Dataset entries
┌──
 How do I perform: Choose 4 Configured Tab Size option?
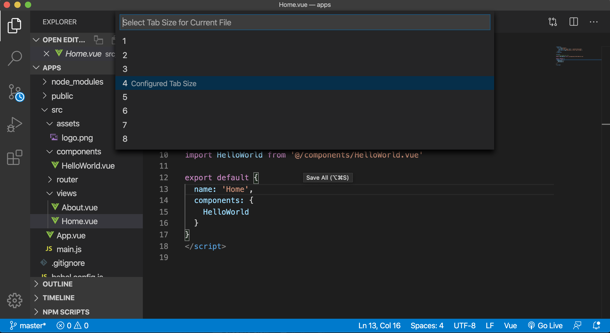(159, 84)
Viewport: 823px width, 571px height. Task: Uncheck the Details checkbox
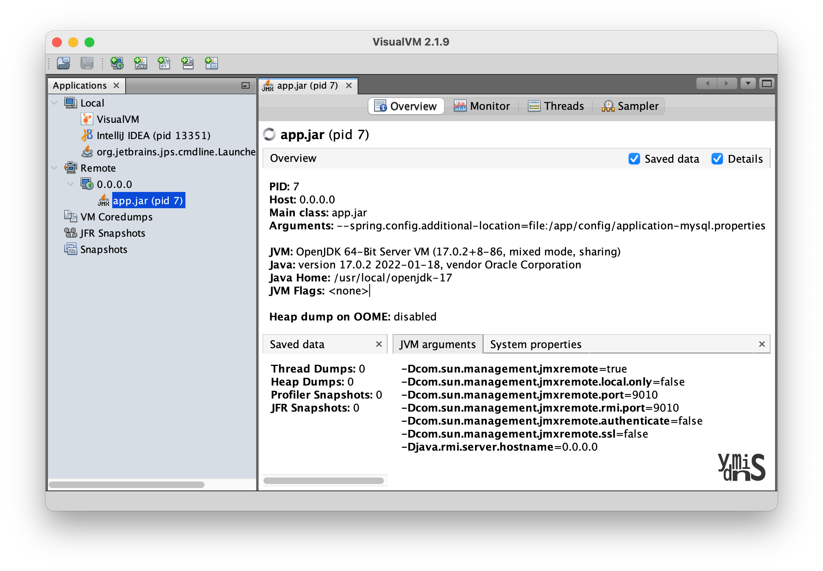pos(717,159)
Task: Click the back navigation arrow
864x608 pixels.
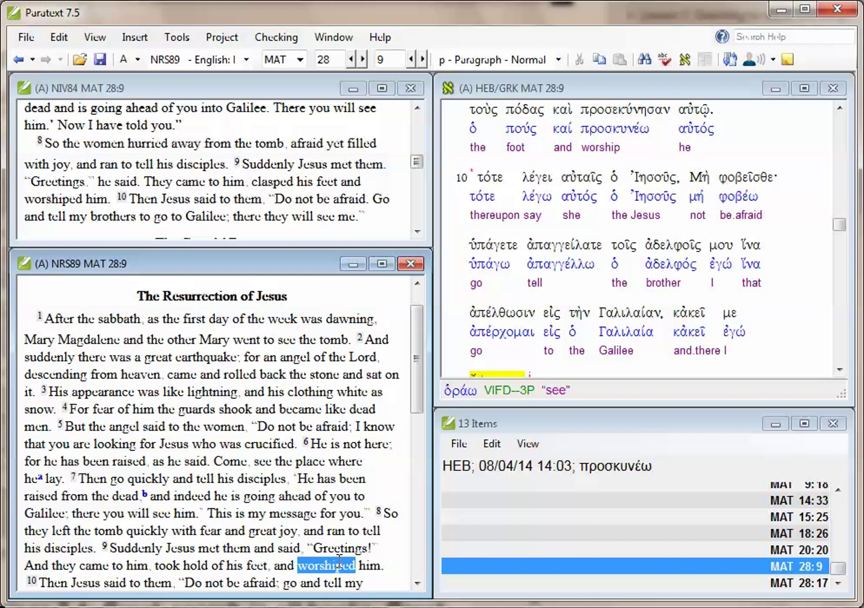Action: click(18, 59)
└──
[Assignment] Your answer should be every entry repeated exactly, minus the pictures.

[Solution below]
 How do I perform: Choose 4 Configured Tab Size option?
(159, 84)
Viewport: 823px width, 571px height. Task: Uncheck the Details checkbox
pos(717,159)
Task: Click the back navigation arrow
864x608 pixels.
Action: click(18, 59)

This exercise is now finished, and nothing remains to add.